◆ **Exercise requirements**: An exact copy of the entries is required, with every image omitted.

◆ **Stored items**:
· · ·

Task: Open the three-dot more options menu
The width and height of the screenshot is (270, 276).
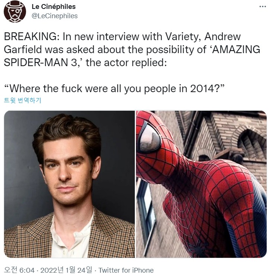Action: (263, 7)
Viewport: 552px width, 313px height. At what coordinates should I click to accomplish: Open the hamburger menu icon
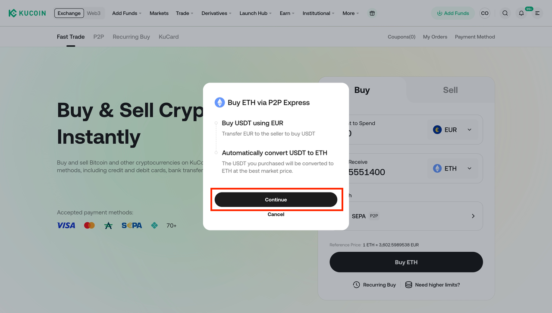coord(537,13)
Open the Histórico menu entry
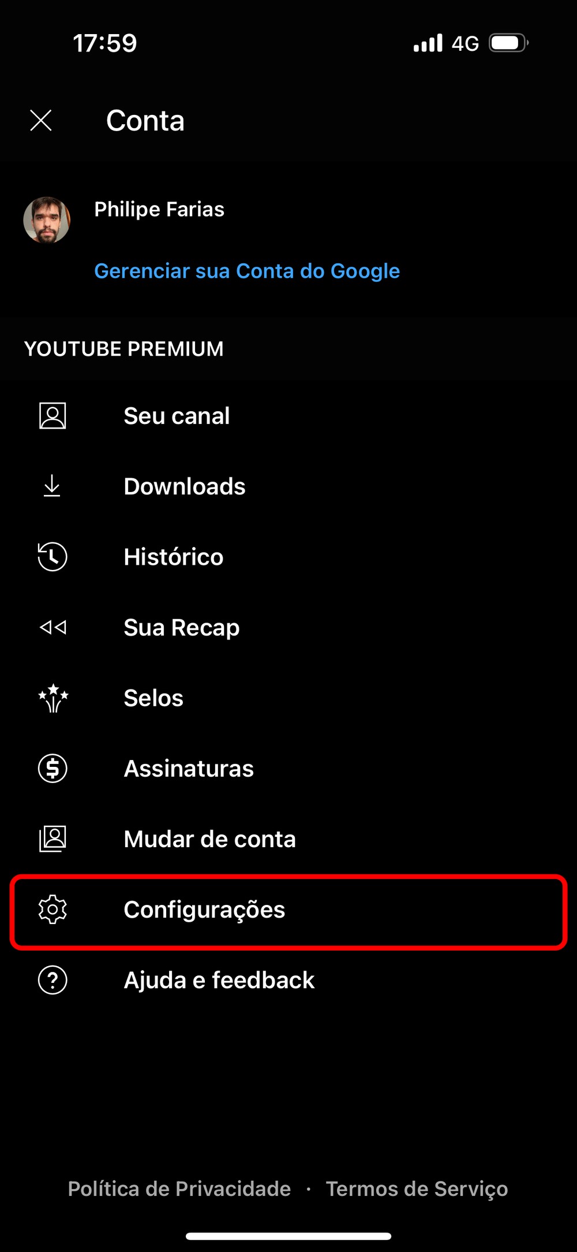 [x=289, y=557]
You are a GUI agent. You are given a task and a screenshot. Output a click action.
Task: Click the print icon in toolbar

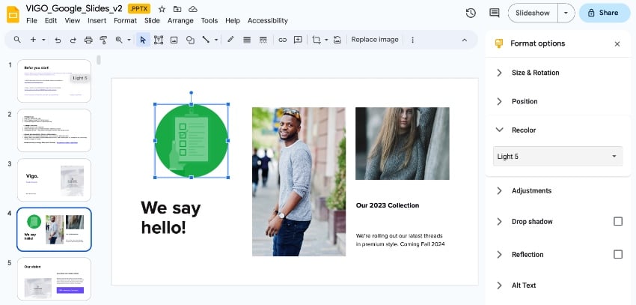(x=88, y=40)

· · ·

◆ **Task result**:
Task: Open the three-dot more options menu
The width and height of the screenshot is (270, 276).
Action: (263, 7)
Viewport: 552px width, 313px height. At what coordinates should I click to accomplish: Open the hamburger menu icon
coord(537,13)
Open the Histórico menu entry
 [x=289, y=557]
You are a GUI agent. You are given a task and a screenshot. Output a click action.
Task: Click the print icon in toolbar

(x=88, y=40)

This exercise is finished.